At the mention of the word bat, many people conjure up images of scary, bloodsucking night creatures. But what most people don't realize is how critical bats are to our environment. Without bats there would be a huge increase in the number of bugs. Farmers throughout the country actually value and depend on bats to eat 100,000 tons of crop destroying bugs a year. Bats contribute an estimated $23 billion annually to the agricultural industry through insect control and pollination.

But there is a crisis brewing at a very rapid rate concerning bats. They are dying off at a lightening fast rate and this is being called the number one mammal crisis in America. Wildlife officials have pinpointed to a fungus that is killing off so many bats. This fungus is known as White Nose syndrome and has so far destroyed up to a million bats in 18 east coast states. It leaves a fungus on the nose, wings and body of the body and eventually causes death by starvation.

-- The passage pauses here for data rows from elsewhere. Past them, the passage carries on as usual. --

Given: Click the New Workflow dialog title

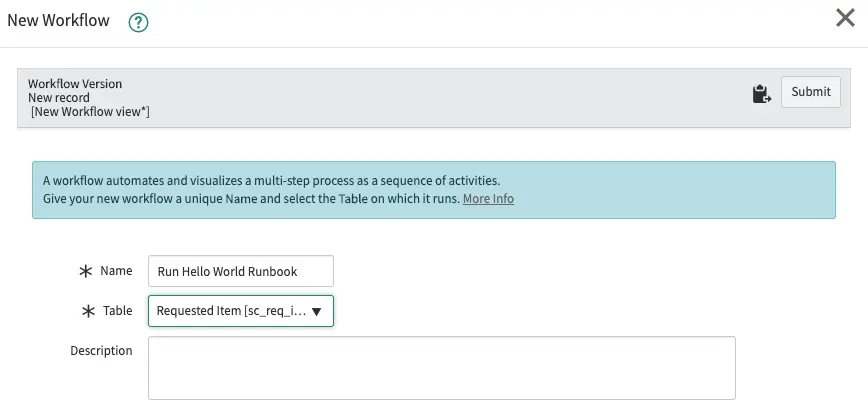Looking at the screenshot, I should tap(58, 21).
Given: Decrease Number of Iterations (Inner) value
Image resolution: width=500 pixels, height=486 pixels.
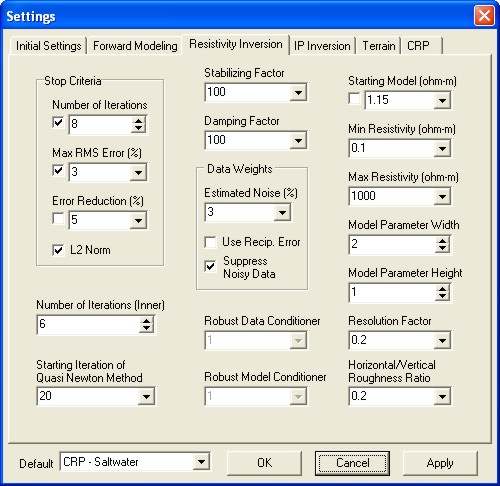Looking at the screenshot, I should pyautogui.click(x=146, y=328).
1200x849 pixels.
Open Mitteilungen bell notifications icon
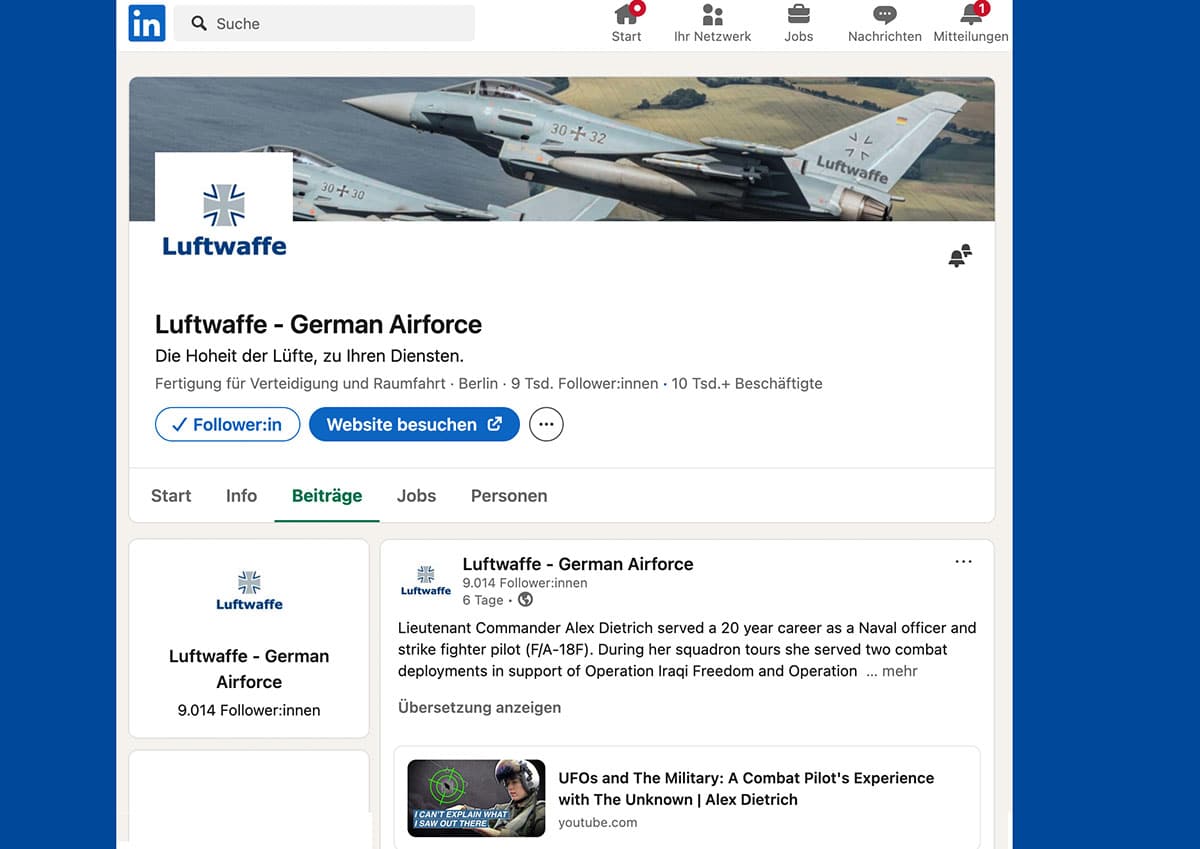(x=971, y=15)
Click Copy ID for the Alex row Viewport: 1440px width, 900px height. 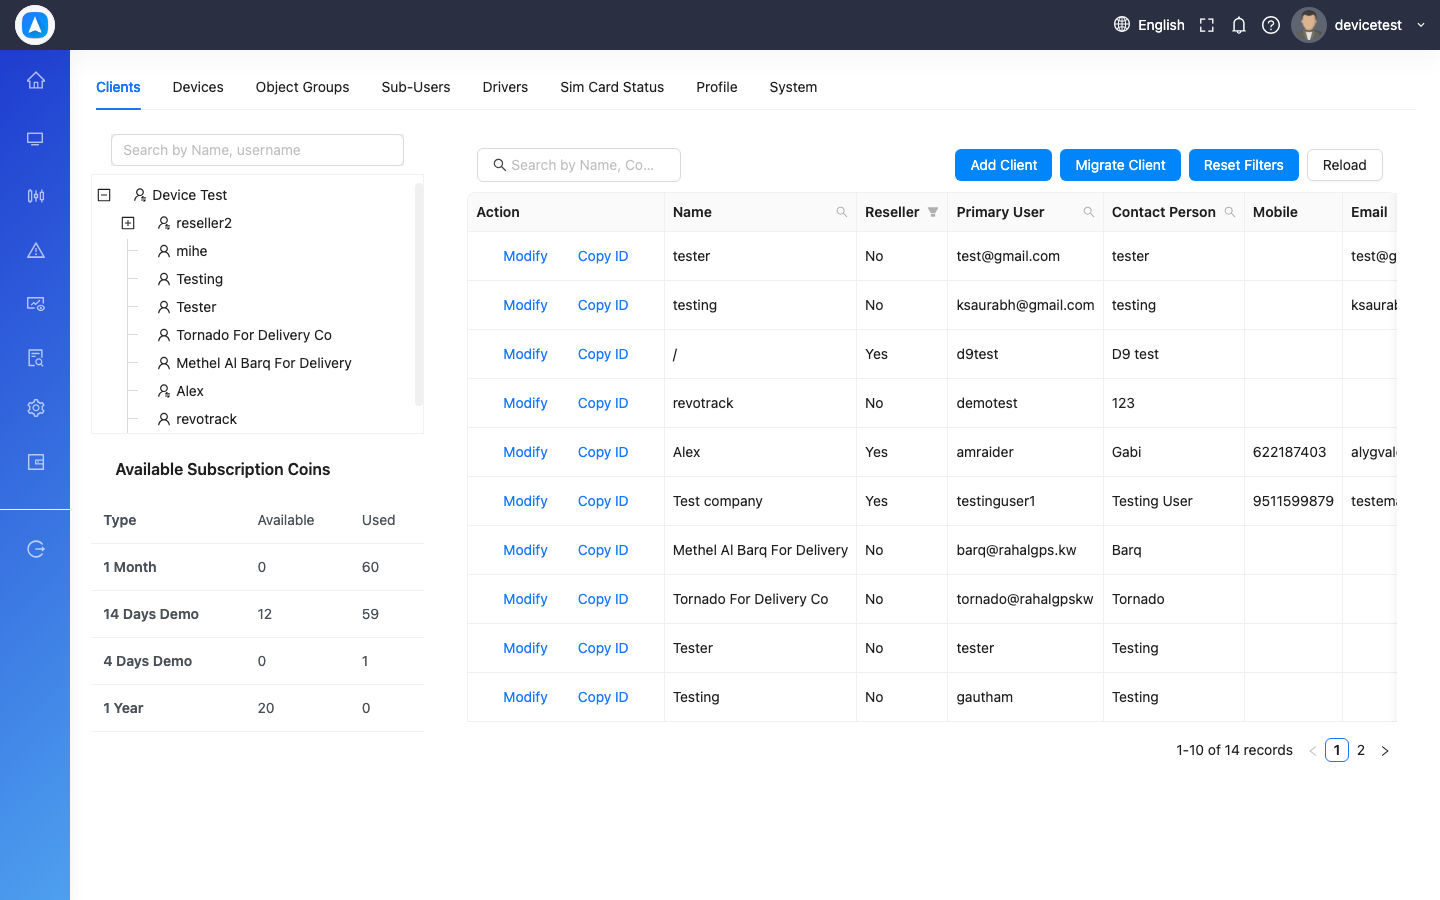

Scientists and wildlife officials are in a race against time to keep this fungus from spreading out west. There is currently no cure for White Nose syndrome and all scientists can do is try to figure out why it is occurring as there are no fund available to try and stop it.
The fungus was found only 5 years ago in a cave near Albany, NY and it is assumed that it spread through contact with hikers who have then carried it beyond this original starting place. A possible suggestion to stop this fungus from spreading is to close off all bat carrying caves to hikers to prevent them from spreading it from cave to cave.

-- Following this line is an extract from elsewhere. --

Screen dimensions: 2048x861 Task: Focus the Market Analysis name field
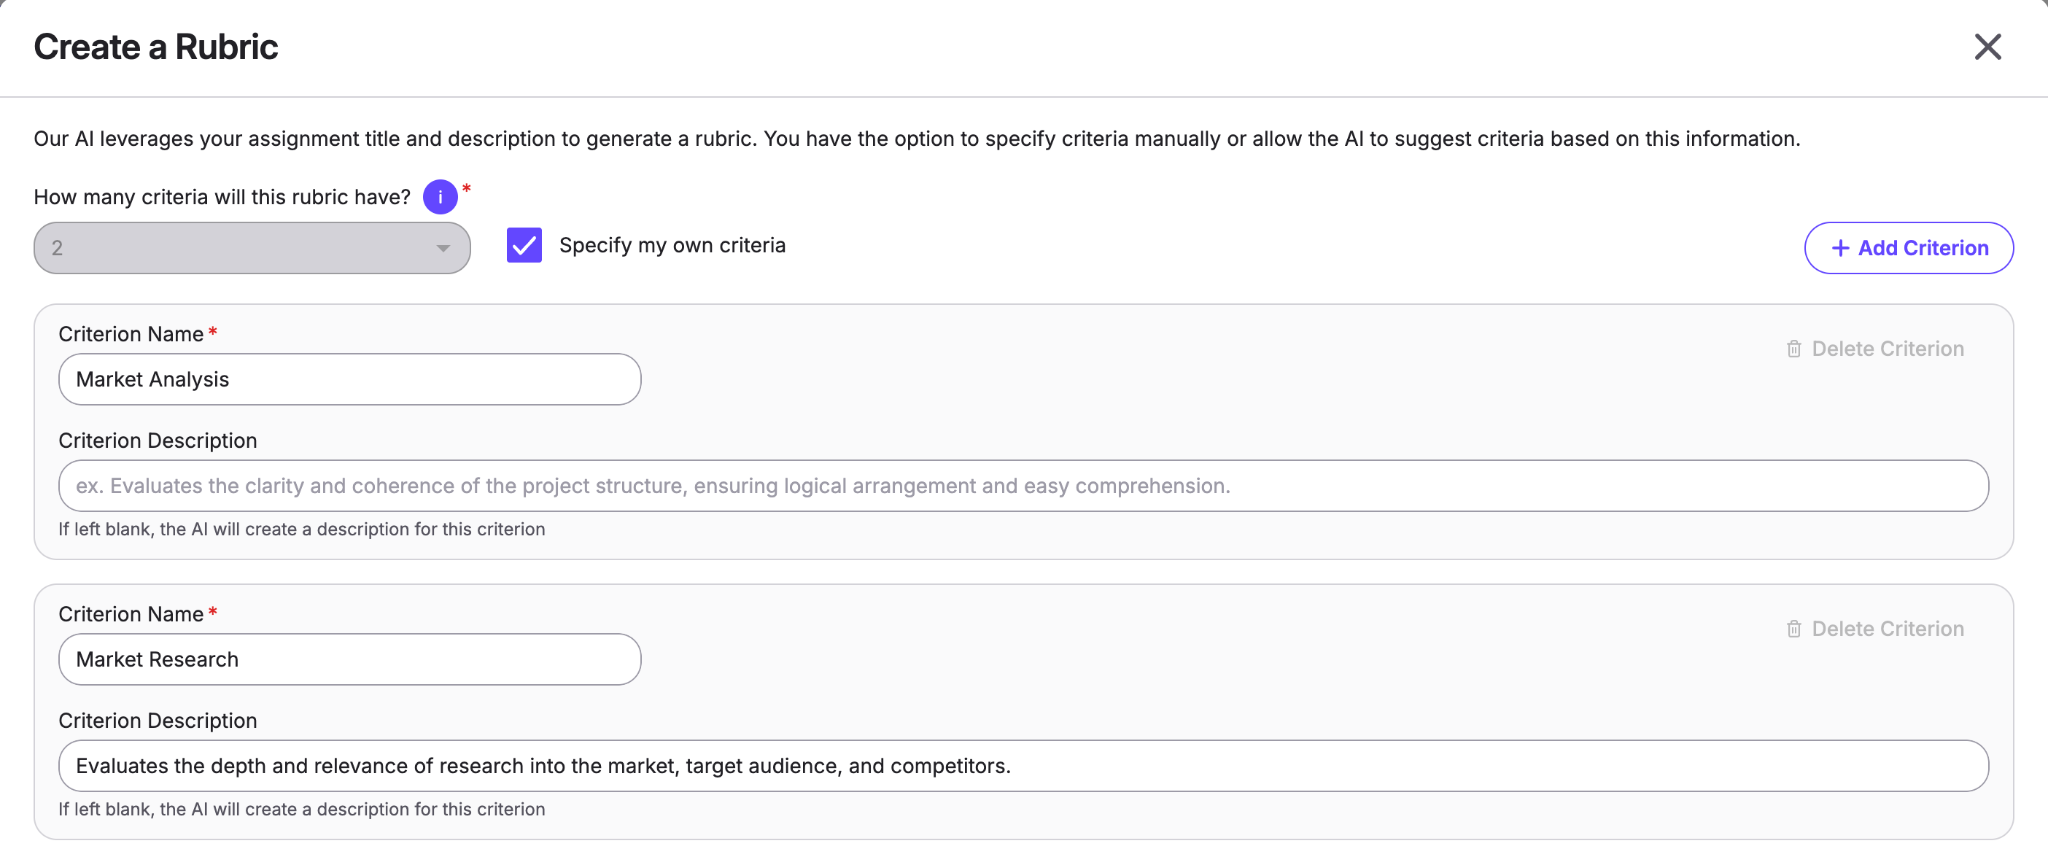[x=350, y=379]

If the bats continue to die off at the current rate, insects will increase exponentially and the use of pesticides will have to increase.
The extra cost of the pesticides will then cause the price of groceries to go up. This trickle-down effect will continue to cause disasterous results in many other areas of American life. The importance of the health of the little bat has never been more critical.

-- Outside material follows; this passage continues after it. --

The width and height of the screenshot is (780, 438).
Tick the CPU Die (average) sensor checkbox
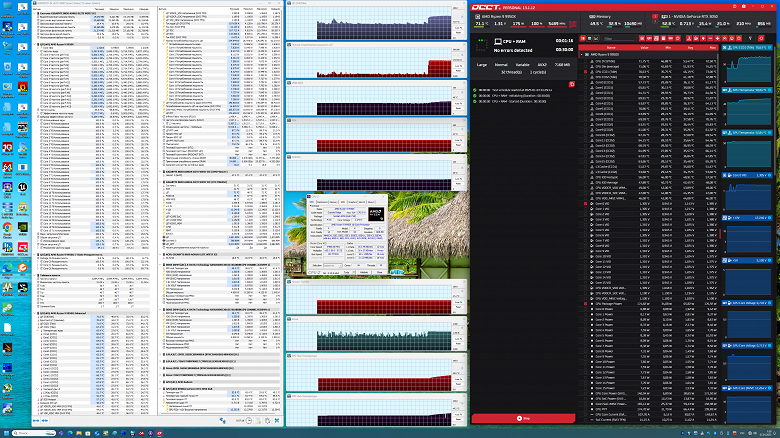pos(586,67)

Video: Dying bats called No. 1 mammal crisis in U.S.

Responses to "U.S. Bats in deep peril"

  1. Anonymous says:

    Bats are kinda scarey, to be but their are cute, hope everything works out for them, So I left you , I will never do that again, One Love, You know who, ^_*.

  2. selkie55 says:

    People just don't seem to understand the impact the decimation of the bat population will have on everything. I find it bizarre that a fungal infection is killing bats and the other major insect predator, amphibians. Frogs and toads are also being killed off at alarming rates. I believe it has got to have something to do with people tinkering with genetic codes. Once you start modifying, you don't really know or understand where it will lead. Science has got to wake up. This world is not your petri dish. Stop experimenting on our world.

  3. Anonymous says:

    The planet is changing and the more it changes the more animals we will loose here in Southeast Kansas I hardly see brown bats anymore, rarely see a honey bee and many plants and trees are dieing from the heat and hot sun. I wish this could all change it is scarey what is happening to our planet and all the creatures, plants and humans that live here. I hope they find out the problem with the bats because I miss watching my brown bats at night.

  4. Bob says:

    @selkie55 It isn't Science that the experiments in such ways. Science just discovers stuff. Putting new genetic codes into plants and animals and _deploying_ them before proper research has been done to determine their safety is entirely down to corporate greed.